Orchestra Baobab is the kind of band that makes critics (at least this one) resort to hyperbole and sociology: They sound like God; oh, and they must have heard a rumba before going electric in 1970s Dakar. I've done my best to edu-rave about this ongoing Afropop reunion here and here, but ultimately last night's fun at the Dakota could be understood in terms any rocker would get: Their star player among stars, guitarist Barthelemy Atisso, delivers the same giddy, sensual pleasure in mastery as a Van Halen or a Greg Ginn.

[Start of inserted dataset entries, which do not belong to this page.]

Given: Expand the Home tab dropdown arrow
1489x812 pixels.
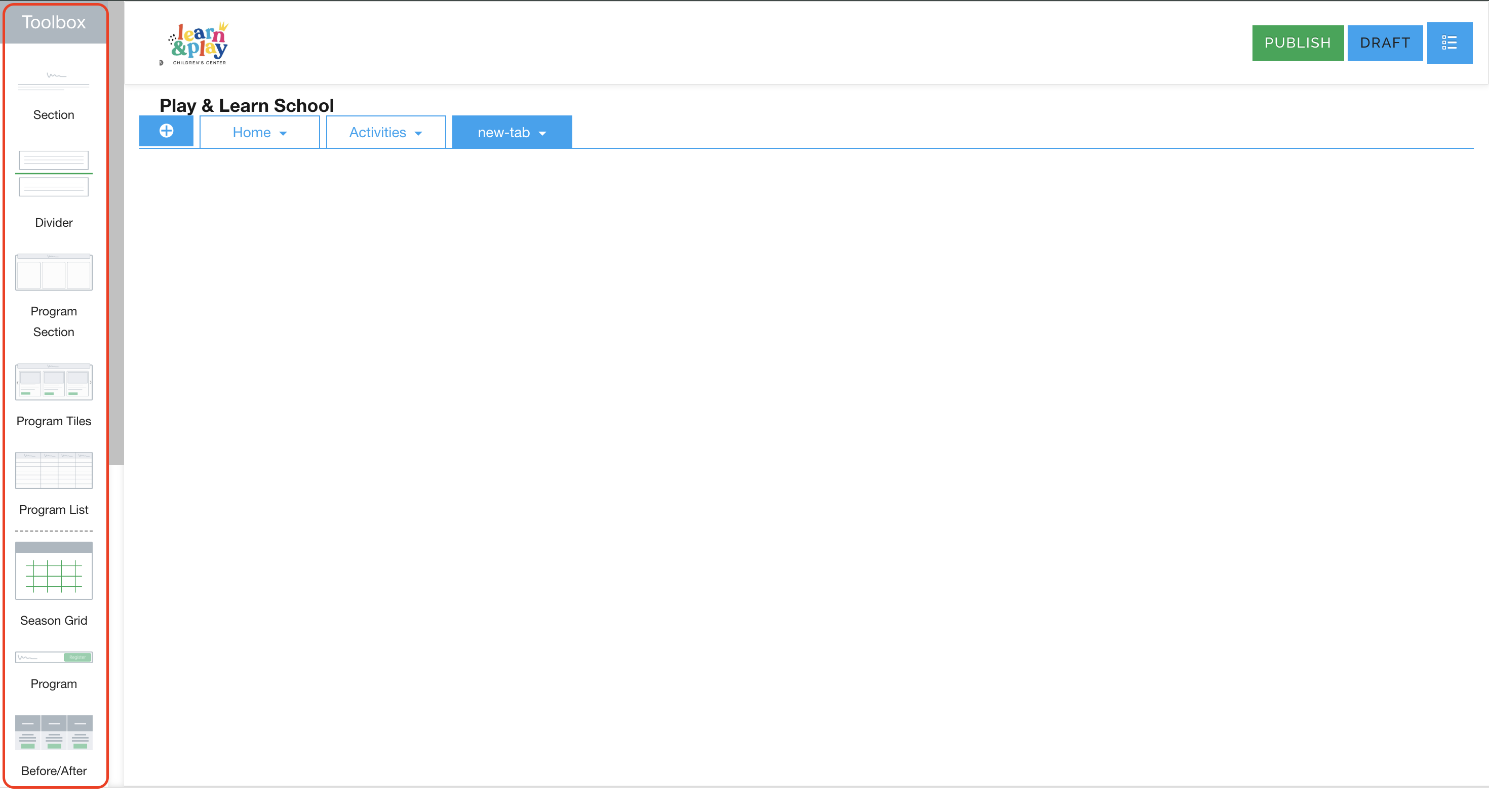Looking at the screenshot, I should point(283,134).
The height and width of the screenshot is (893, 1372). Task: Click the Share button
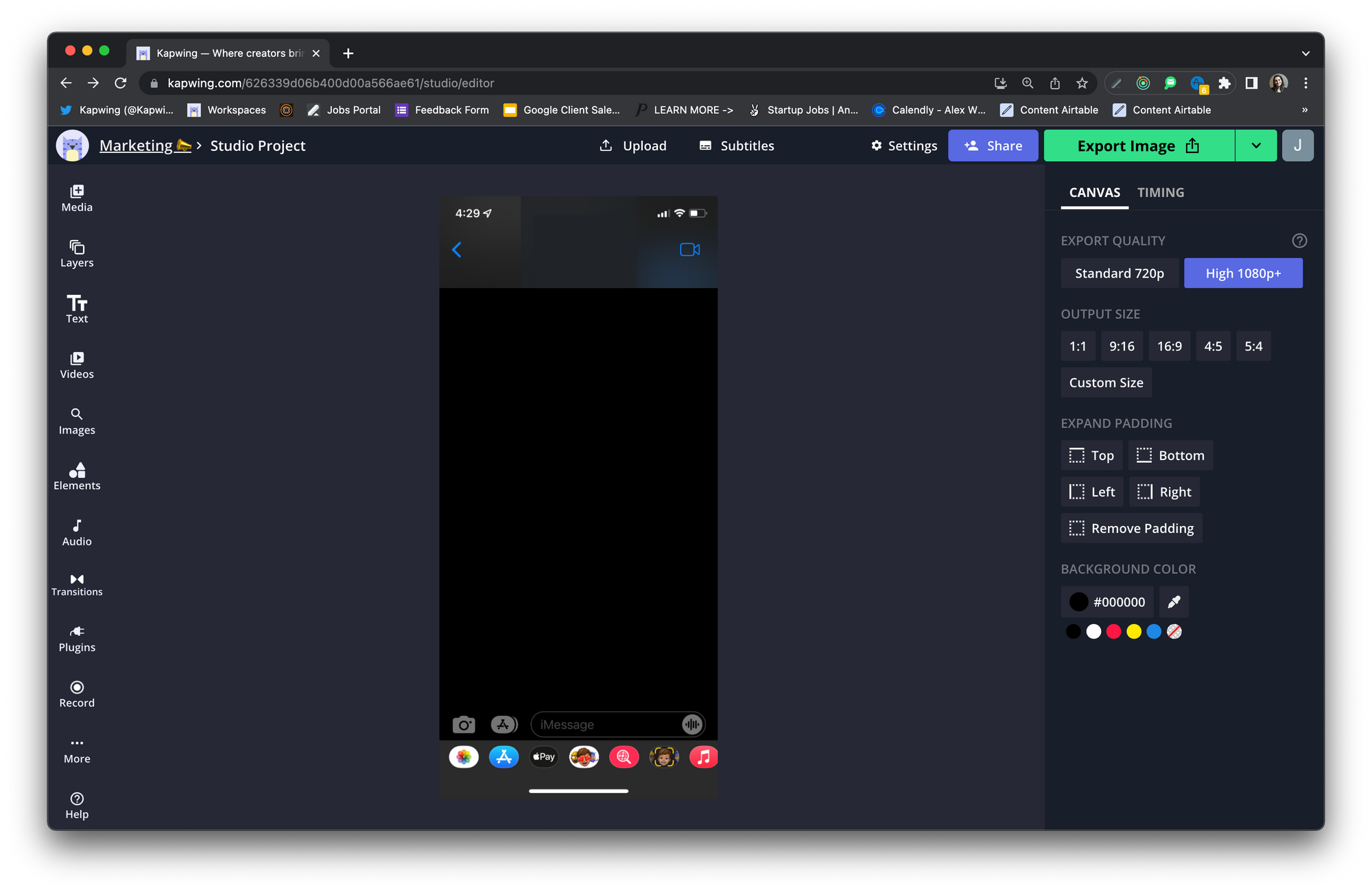click(x=993, y=145)
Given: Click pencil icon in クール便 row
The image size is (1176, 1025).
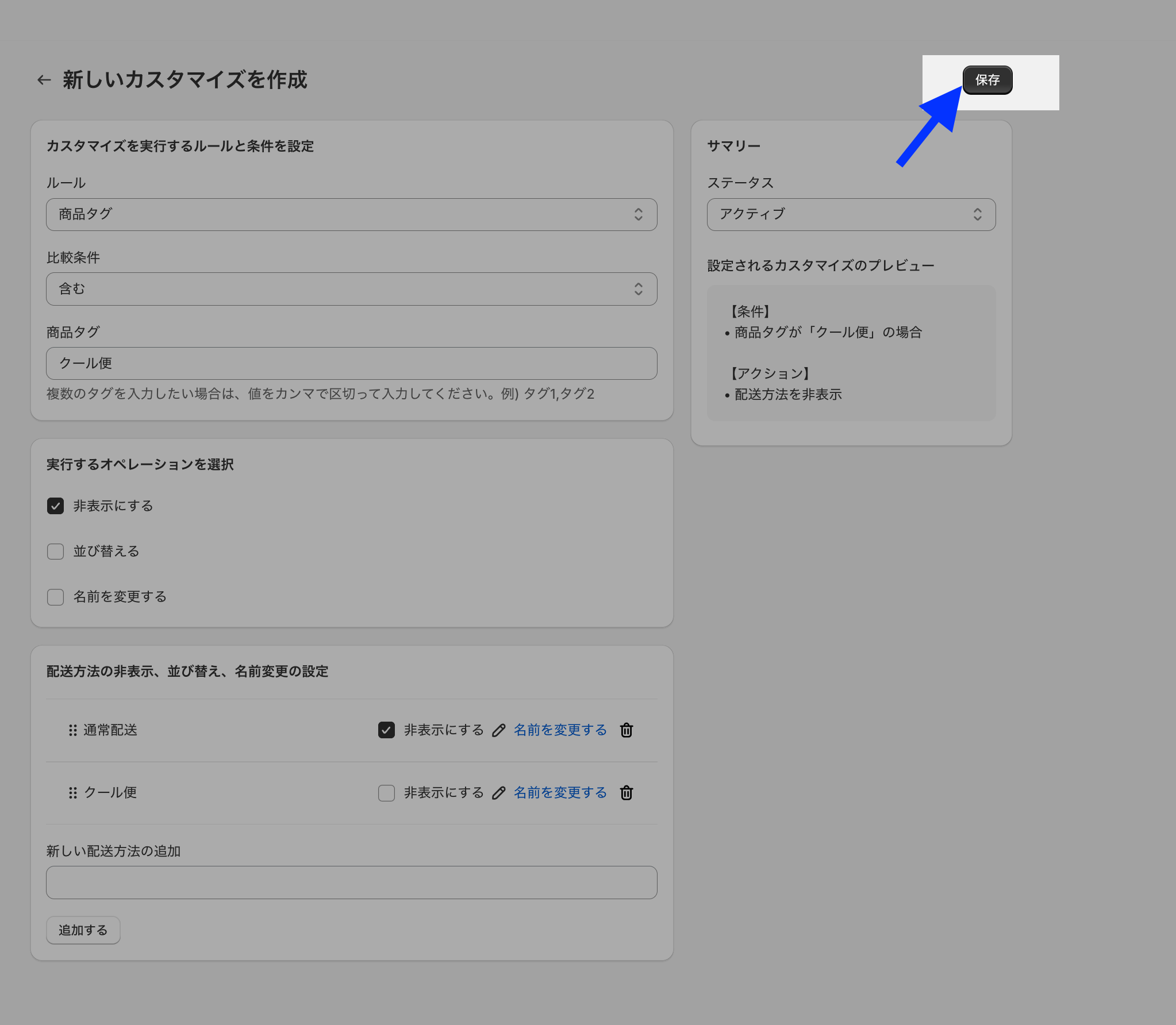Looking at the screenshot, I should pos(498,792).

You feel lame applauding his solos: It's like clapping for a sunset -- oh boy, here goes the hyperbole. But halfway through a glass of something red called A Love Supreme, I found myself ready to dive into the liquid Mars splashing around in the candlelight, all because Atisso's echoing and surf-like melancholic Spanish guitar runs seemed to beckon from someplace other than earth, much less an elegant yet blasphemous-to-Coltrane jazz club in Minneapolis.

Onstage, the bespectacled Atisso looks like the mild-mannered Senegalese professional he probably is-one fan tells me he's still a judge in neighboring Togo, the hopelessly corrupt dictatorship fled by local music's Yawo among many others.

The rest of Baobab stays close to home: The group is touring behind its first new album since 2002's sublime, reunion-spurred Specialist in All Styles: The new Made in Dakar (both CDs on World Circuit) was indeed recorded in the city, and was inspired by the group's first club residency there in 20 years. The gig seems to have increased the band's fluidity further: Having begun to dance between tables a few songs in, with women in headdresses taking the stage, the crowd flooded the floor for the standby "Bul ma Miin," many clapping along in lieu of comprehending any lyrics.

Baobab are a dance band, and the Dakota is a sit-down venue, yet the sound was perfect, and the $13 drink strong -- I danced God and saw rumba.